* [연습 과제]: 아래 항목의 모든 줄을 '번호'와 '줄 내용' 두 열로 된 마크다운 표로 바꾸고, 빈 줄은 빼세요.

══ 나열된 항목

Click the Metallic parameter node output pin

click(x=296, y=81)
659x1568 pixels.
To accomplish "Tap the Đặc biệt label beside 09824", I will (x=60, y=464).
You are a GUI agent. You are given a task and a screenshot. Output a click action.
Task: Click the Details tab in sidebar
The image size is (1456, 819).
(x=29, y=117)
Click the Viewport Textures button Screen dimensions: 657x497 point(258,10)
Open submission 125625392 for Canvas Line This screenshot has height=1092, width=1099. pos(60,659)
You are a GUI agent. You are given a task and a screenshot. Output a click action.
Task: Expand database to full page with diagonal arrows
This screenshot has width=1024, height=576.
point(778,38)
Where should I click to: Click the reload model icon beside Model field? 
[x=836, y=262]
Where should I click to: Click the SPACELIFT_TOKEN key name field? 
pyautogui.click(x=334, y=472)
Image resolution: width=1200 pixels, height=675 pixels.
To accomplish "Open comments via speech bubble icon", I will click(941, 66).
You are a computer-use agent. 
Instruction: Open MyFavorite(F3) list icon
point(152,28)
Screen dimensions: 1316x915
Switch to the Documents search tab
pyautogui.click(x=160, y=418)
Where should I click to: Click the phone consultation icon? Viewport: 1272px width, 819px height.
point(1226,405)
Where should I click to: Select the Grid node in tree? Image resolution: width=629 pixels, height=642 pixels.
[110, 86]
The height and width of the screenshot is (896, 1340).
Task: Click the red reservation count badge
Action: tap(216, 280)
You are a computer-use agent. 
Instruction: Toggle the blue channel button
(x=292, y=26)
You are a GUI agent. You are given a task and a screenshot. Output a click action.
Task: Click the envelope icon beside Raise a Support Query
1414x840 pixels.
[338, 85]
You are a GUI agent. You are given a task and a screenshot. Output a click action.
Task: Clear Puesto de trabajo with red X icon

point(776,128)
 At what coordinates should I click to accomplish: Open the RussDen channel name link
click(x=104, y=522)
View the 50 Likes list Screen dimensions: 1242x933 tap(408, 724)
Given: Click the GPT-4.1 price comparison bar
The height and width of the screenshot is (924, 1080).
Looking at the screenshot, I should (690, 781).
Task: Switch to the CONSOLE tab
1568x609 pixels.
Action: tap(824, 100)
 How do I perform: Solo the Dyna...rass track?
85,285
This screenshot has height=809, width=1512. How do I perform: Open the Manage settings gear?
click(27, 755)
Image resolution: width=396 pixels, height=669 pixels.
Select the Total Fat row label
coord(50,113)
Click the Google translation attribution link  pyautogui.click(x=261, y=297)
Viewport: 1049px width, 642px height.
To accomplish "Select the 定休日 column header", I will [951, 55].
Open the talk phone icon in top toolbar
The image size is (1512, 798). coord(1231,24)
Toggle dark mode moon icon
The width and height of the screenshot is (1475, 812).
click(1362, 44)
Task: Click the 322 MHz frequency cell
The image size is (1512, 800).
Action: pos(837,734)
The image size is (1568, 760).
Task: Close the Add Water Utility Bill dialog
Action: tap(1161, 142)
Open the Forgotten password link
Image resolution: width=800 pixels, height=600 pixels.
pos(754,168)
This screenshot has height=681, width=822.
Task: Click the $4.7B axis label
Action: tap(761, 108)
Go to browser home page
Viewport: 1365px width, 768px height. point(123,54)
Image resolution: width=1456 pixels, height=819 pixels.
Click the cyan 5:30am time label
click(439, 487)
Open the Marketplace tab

════

* [문제 풀이]:
| 번호 | 줄 내용 |
|---|---|
| 1 | Click the Metallic parameter node output pin |
| 2 | click(x=296, y=81) |
| 3 | 659x1568 pixels. |
| 4 | To accomplish "Tap the Đặc biệt label beside 09824", I will (x=60, y=464). |
| 5 | You are a GUI agent. You are given a task and a screenshot. Output a click action. |
| 6 | Task: Click the Details tab in sidebar |
| 7 | The image size is (1456, 819). |
| 8 | (x=29, y=117) |
| 9 | Click the Viewport Textures button Screen dimensions: 657x497 point(258,10) |
| 10 | Open submission 125625392 for Canvas Line This screenshot has height=1092, width=1099. pos(60,659) |
| 11 | You are a GUI agent. You are given a task and a screenshot. Output a click action. |
| 12 | Task: Expand database to full page with diagonal arrows |
| 13 | This screenshot has width=1024, height=576. |
| 14 | point(778,38) |
| 15 | Where should I click to: Click the reload model icon beside Model field?  |
| 16 | [x=836, y=262] |
| 17 | Where should I click to: Click the SPACELIFT_TOKEN key name field?  |
| 18 | pyautogui.click(x=334, y=472) |
| 19 | Image resolution: width=1200 pixels, height=675 pixels. |
| 20 | To accomplish "Open comments via speech bubble icon", I will click(941, 66). |
| 21 | You are a computer-use agent.  |
| 22 | Instruction: Open MyFavorite(F3) list icon |
| 23 | point(152,28) |
| 24 | Screen dimensions: 1316x915 |
| 25 | Switch to the Documents search tab |
| 26 | pyautogui.click(x=160, y=418) |
| 27 | Where should I click to: Click the phone consultation icon? Viewport: 1272px width, 819px height. |
| 28 | point(1226,405) |
| 29 | Where should I click to: Select the Grid node in tree? Image resolution: width=629 pixels, height=642 pixels. |
| 30 | [110, 86] |
| 31 | The height and width of the screenshot is (896, 1340). |
| 32 | Task: Click the red reservation count badge |
| 33 | Action: tap(216, 280) |
| 34 | You are a computer-use agent.  |
| 35 | Instruction: Toggle the blue channel button |
| 36 | (x=292, y=26) |
| 37 | You are a GUI agent. You are given a task and a screenshot. Output a click action. |
| 38 | Task: Click the envelope icon beside Raise a Support Query |
| 39 | 1414x840 pixels. |
| 40 | [338, 85] |
| 41 | You are a GUI agent. You are given a task and a screenshot. Output a click action. |
| 42 | Task: Clear Puesto de trabajo with red X icon |
| 43 | point(776,128) |
| 44 |  At what coordinates should I click to accomplish: Open the RussDen channel name link |
| 45 | click(x=104, y=522) |
| 46 | View the 50 Likes list Screen dimensions: 1242x933 tap(408, 724) |
| 47 | Given: Click the GPT-4.1 price comparison bar |
| 48 | The height and width of the screenshot is (924, 1080). |
| 49 | Looking at the screenshot, I should (690, 781). |
| 50 | Task: Switch to the CONSOLE tab |
| 51 | 1568x609 pixels. |
| 52 | Action: tap(824, 100) |
| 53 |  How do I perform: Solo the Dyna...rass track? |
| 54 | 85,285 |
| 55 | This screenshot has height=809, width=1512. How do I perform: Open the Manage settings gear? |
| 56 | click(27, 755) |
| 57 | Image resolution: width=396 pixels, height=669 pixels. |
| 58 | Select the Total Fat row label |
| 59 | coord(50,113) |
| 60 | Click the Google translation attribution link  pyautogui.click(x=261, y=297) |
| 61 | Viewport: 1049px width, 642px height. |
| 62 | To accomplish "Select the 定休日 column header", I will [951, 55]. |
| 63 | Open the talk phone icon in top toolbar |
| 64 | The image size is (1512, 798). coord(1231,24) |
| 65 | Toggle dark mode moon icon |
| 66 | The width and height of the screenshot is (1475, 812). |
| 67 | click(1362, 44) |
| 68 | Task: Click the 322 MHz frequency cell |
| 69 | The image size is (1512, 800). |
| 70 | Action: pos(837,734) |
| 71 | The image size is (1568, 760). |
| 72 | Task: Close the Add Water Utility Bill dialog |
| 73 | Action: tap(1161, 142) |
| 74 | Open the Forgotten password link |
| 75 | Image resolution: width=800 pixels, height=600 pixels. |
| 76 | pos(754,168) |
| 77 | This screenshot has height=681, width=822. |
| 78 | Task: Click the $4.7B axis label |
| 79 | Action: tap(761, 108) |
| 80 | Go to browser home page |
| 81 | Viewport: 1365px width, 768px height. point(123,54) |
| 82 | Image resolution: width=1456 pixels, height=819 pixels. |
| 83 | Click the cyan 5:30am time label |
| 84 | click(439, 487) |
| 85 | Open the Marketplace tab |